美容の豆知識

毛が抜けるわけ(ヘアサイクル)
毎日毎日少しずつ私たちの毛は抜けていきます。
抜け毛は1日平均50〜70本といわれていますが、しばらくするとまた同じ毛穴から次の新しい毛が生えてきます。これは、毛の製造工場(毛乳頭)が何年かに1回休業するからです。工場が休めば製品(毛)は作れません。すると今までの毛とのつながりが無くなり、毛嚢が萎縮し、しばらくすると自然に毛は脱落します。
抜けた毛の毛根は尖端まで全部角化していますから、こん棒状になっています。伸び盛りの毛を無理に引き抜いた時の毛根の先端は、少しふくらんでいて軟らかく、まわりの組織(毛根鞘)をひきちぎって抜けてきますから、白いものが付いてきます。こうして今まで伸びていた毛が自然に抜ける頃には、毛乳頭は再び活動し始め、また次の新しい毛の芽が下の方で出来始めているのです。

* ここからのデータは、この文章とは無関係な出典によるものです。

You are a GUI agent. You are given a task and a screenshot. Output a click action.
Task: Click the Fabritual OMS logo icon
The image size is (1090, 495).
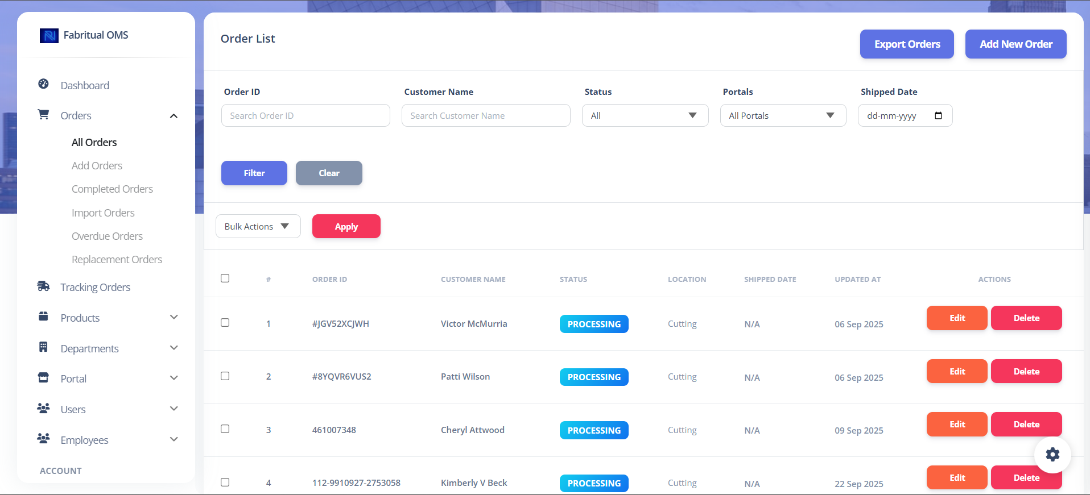coord(49,36)
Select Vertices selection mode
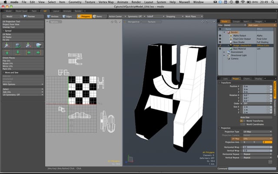Image resolution: width=278 pixels, height=174 pixels. tap(53, 16)
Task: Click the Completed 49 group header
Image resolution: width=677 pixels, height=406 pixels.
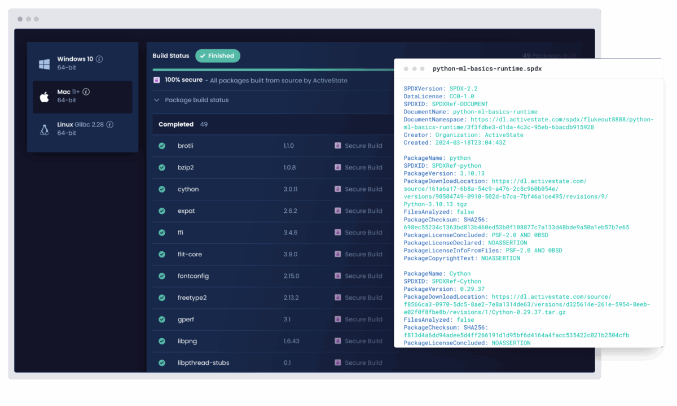Action: pyautogui.click(x=176, y=124)
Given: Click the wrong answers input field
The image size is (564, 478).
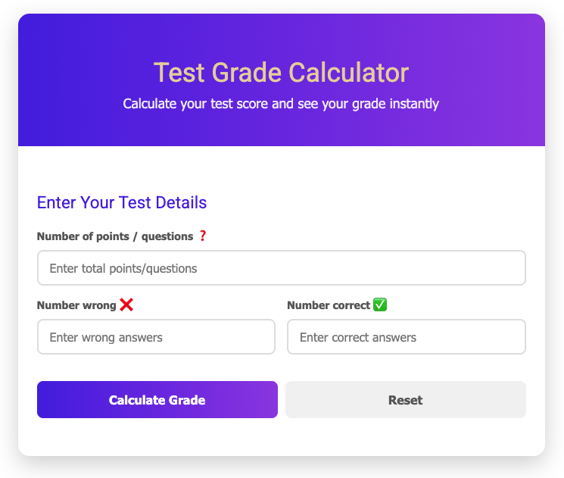Looking at the screenshot, I should pyautogui.click(x=156, y=337).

1年のうち抜け毛が多いと言われているのが秋口です。理由は紫外線が一番強い春先の影響を秋以降に受けるからです。この時期の抜け毛はもう少し多くなりますがそういったことが原因ですので心配いりません。このように1本の毛が抜けて同じ穴から次の毛が生えてくるまでを「1毛周期(ヘアサイクル)」と言います。このヘアサイクルは普通「男性で3〜5年、女性で4〜6年」と言われています。
毛髪の構造
目で見れば、一本の糸のような毛も顕微鏡で拡大すると実に複雑な形をしています。
外側を囲んでいる毛表皮(キューティクル)は毛の中で一番丈夫なケラチン(たんぱく質の一種)で、パーマ液などの薬品に対する抵抗力もかなりありますが、一方摩擦には弱く乱暴なブラッシングなどで傷ついたり剥れたりします。毛表皮が剥れると毛は外側の壁がなくなったようなものですから、それだけ弱くなってしまいます。

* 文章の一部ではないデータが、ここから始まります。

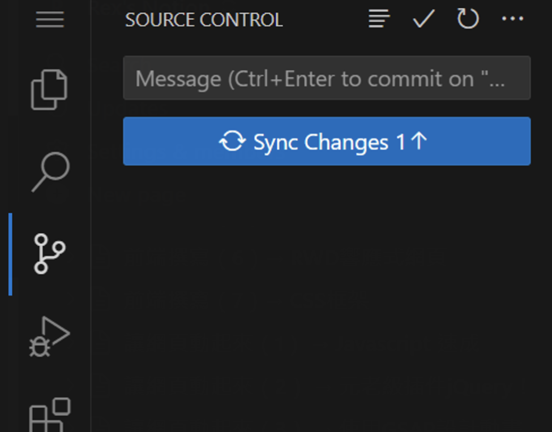Select the Source Control activity icon
552x432 pixels.
[x=49, y=254]
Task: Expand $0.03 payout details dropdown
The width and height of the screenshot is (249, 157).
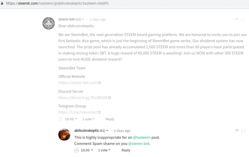Action: tap(92, 150)
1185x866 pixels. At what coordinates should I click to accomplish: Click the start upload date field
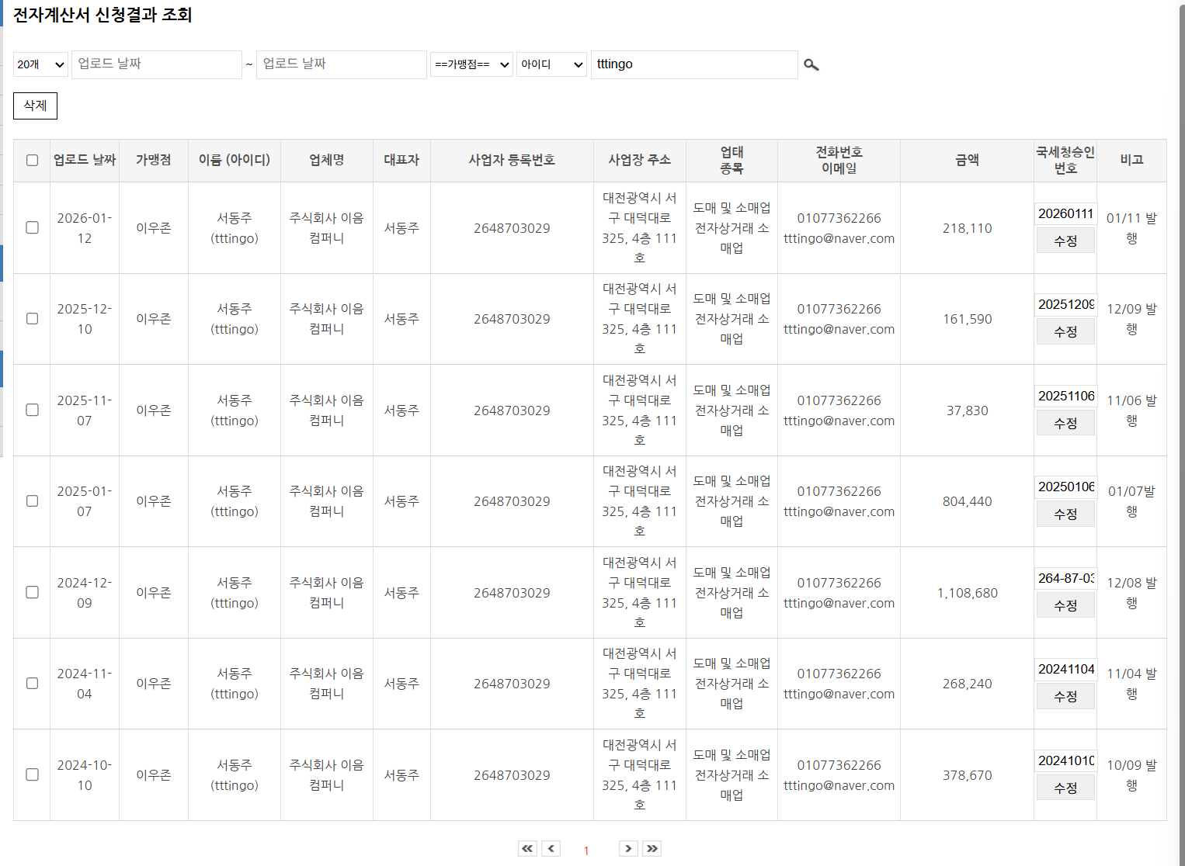tap(157, 64)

中身の部分は皮質(コルテックス)と呼ばれ、ここには小さなケラチン繊維がいっぱいつまった紡錘状、或いは葉巻状の皮質細胞が縦にならんでぎっしりつまっています。細胞といっても、もと細胞だった、というだけで繊維の集合体といってもよいでしょう。
毛の中心にはズイ(メデュラ)と呼ばれる部分が芯のように存在していますが、細い毛には所々なくなっていたり、全くない毛もあります。
シャンプーはこうする!
シャンプーを正しく行うことで、髪の痛みはかなり防ぐ事ができます。
まず、しっかりしつこく濡らします。この『よび洗い』で髪の汚れの50〜70%は落ちると言われています。なのでこの後に使用するシャンプー剤の量も少なくてすみますので髪のため、お財布のためにもしっかりと濡らして下さい。

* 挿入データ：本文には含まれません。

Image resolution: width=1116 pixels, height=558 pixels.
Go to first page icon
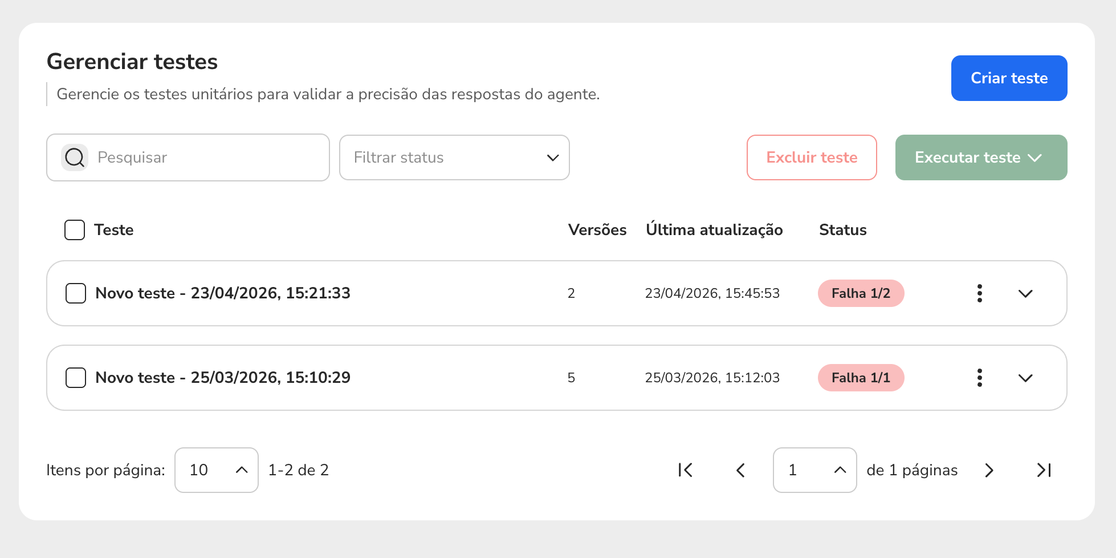685,470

シャンプーは髪の汚れを落とす物ですが、それ以上に頭皮の汚れを落とすことの方が大切です。(髪の毛は自然に流れる泡で充分よごれは落ちます。)毛穴の汚れを落とすつもりで軽くマッサージをしながら優しく洗って下さい。髪が長い場合も頭皮を中心に洗います。毎日洗っている方は、2度洗いする必要はありません。
頭皮を中心に泡がなくなるまでしっかりとすすぎましょう。
リンスもトリートメントもシャンプーとは違い毛先につけていきます。頭皮には出来るだけつかないように注意しましょう。リンスはすぐに流してかまいませんが トリートメントを使われる方は蒸しタオルでターバンをして5〜10分おきます。
*リンスとトリートメントの違い(簡単に説明すると):リンス…髪の表面に付着し髪の通りをよくする物。トリートメント…リンスよりタンパク質が多く含まれていますので傷んだ髪の修復が目的です。
シャンプーのすすぎの時と同じようにしっかりとすすぎます。特にトリートメントをご使用の方はリンス以上にすすいで下さい。蒸しタオルで時間をおいていますから必要成分はしっかりと髪の内部に浸透していますので余分なタンパク質は流さないとフケ、かゆみの原因になります。